■ Task directions: Print the first line of the data below and every one after it, through the line containing "The height and width of the screenshot is (1064, 1419).", exactly as written.

(Source data)
════════════════

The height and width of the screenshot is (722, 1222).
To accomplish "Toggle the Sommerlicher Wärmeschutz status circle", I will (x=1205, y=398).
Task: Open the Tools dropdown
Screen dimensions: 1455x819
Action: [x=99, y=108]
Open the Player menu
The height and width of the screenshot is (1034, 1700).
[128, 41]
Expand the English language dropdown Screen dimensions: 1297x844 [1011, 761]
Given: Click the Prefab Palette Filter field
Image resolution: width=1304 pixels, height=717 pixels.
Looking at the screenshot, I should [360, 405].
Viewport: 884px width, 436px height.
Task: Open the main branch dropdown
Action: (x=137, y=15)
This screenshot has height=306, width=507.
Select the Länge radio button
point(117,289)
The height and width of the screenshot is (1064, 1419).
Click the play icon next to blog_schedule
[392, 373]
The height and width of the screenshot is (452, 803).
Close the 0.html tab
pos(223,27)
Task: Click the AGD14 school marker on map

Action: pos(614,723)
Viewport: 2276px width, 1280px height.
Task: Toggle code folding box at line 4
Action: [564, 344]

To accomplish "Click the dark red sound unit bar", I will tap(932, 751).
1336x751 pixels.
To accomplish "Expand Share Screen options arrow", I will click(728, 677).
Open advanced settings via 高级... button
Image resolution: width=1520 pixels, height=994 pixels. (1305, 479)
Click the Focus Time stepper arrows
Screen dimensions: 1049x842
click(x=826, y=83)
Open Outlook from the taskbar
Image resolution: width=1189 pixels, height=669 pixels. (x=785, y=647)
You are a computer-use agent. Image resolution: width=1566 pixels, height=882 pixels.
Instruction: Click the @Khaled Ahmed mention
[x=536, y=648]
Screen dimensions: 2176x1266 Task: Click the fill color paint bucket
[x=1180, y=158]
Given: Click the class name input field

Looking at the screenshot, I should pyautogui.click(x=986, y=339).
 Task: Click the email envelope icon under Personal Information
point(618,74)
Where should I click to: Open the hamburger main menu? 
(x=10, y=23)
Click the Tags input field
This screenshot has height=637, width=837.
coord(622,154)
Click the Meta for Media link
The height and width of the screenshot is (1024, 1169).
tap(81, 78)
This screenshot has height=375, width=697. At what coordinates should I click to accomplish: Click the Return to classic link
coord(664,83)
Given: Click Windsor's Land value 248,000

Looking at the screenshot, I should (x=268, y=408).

════════════════

■ Solution:
The height and width of the screenshot is (722, 1222).
To accomplish "Toggle the Sommerlicher Wärmeschutz status circle", I will (x=1205, y=398).
Task: Open the Tools dropdown
Screen dimensions: 1455x819
Action: [x=99, y=108]
Open the Player menu
The height and width of the screenshot is (1034, 1700).
[128, 41]
Expand the English language dropdown Screen dimensions: 1297x844 [1011, 761]
Given: Click the Prefab Palette Filter field
Image resolution: width=1304 pixels, height=717 pixels.
Looking at the screenshot, I should [360, 405].
Viewport: 884px width, 436px height.
Task: Open the main branch dropdown
Action: (x=137, y=15)
This screenshot has height=306, width=507.
Select the Länge radio button
point(117,289)
The height and width of the screenshot is (1064, 1419).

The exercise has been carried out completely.